CD Review: Shelby Lynne, and Reference CD Review: Allison Moorer
In a career that has seen as many stylistic shifts as costume changes at a Madonna show, Shelby Lynne has gone from country starlet to singer/ songwriter to pop diva to club crooner. The result is unfulfilled potential, because she also tends to make odd, hard-to-warm-to recordings - and regrettably, that's again the case for Just a Little Lovin'.
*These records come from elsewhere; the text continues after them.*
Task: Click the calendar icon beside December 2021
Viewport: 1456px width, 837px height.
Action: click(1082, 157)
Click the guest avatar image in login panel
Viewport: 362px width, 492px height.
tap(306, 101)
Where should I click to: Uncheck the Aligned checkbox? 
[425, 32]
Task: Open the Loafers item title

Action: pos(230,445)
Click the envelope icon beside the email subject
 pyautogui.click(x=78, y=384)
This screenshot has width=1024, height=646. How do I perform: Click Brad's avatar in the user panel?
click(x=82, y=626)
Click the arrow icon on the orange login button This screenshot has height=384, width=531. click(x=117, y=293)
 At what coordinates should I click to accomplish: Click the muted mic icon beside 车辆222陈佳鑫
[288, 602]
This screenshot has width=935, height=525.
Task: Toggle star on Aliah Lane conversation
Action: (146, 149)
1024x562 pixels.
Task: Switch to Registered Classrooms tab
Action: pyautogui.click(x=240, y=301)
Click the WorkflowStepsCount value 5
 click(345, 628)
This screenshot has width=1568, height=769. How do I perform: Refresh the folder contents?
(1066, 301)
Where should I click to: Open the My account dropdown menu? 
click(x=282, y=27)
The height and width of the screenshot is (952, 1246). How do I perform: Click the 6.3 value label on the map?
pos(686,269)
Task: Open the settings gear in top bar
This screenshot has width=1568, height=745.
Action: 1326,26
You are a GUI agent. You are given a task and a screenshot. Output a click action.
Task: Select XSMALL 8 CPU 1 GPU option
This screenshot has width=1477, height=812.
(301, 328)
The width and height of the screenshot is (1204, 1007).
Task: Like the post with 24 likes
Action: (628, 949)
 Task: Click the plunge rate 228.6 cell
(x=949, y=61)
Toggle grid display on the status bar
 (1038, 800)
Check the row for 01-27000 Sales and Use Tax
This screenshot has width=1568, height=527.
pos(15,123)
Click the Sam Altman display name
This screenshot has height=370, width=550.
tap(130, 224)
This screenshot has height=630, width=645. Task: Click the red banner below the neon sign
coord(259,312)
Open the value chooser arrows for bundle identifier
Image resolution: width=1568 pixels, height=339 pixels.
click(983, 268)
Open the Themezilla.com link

On paper, it seems to be a can't-miss: an album of Dusty Springfield-recorded songs, Phil Ramone at the controls, and an ace backing band. Yet it mostly falls flat. First, many of the choices are strange; maybe Lynne didn't think she should touch "Son of a Preacher Man," but who really associates "Anyone Who Had a Heart" or "How Can I Be Sure" with Springfield? Second, Ramone's crystal-clear production is stiflingly airless, not intimate. And last, on classics like "The Look of Love" and "I Only Want to Be With You," Lynne sounds vague and distanced from the material. It's only on that set-closing "Sure" that Lynne, accompanied solely by Dean Parks's acoustic guitar, makes something special happen. But by then, it's too late. Way too late.
Meanwhile, Lynne's younger sister, Allison Moorer, has also recorded an album of covers - in this case, all written by female artists - and it's a stunning success. With notable help from producer/guitarist Buddy Miller, she gets to the emotional core of just about everything she tries. And with this kaleidoscopic batch of songs, that's saying a lot, as it ranges from blues (a sexy take on Nina Simone's "I Want a Little Sugar in My Bowl") and folk (a raw-nerved version of Kate McGarrigle's "Go, Leave") to country (a sultry rethinking of June Carter's "Ring of Fire") and rock (a smoking attack on Patti Smith's "Dancing Barefoot"). Given this set's effortless eclecticism, maybe it's time little sis taught big sis a thing or two about finding one's true voice.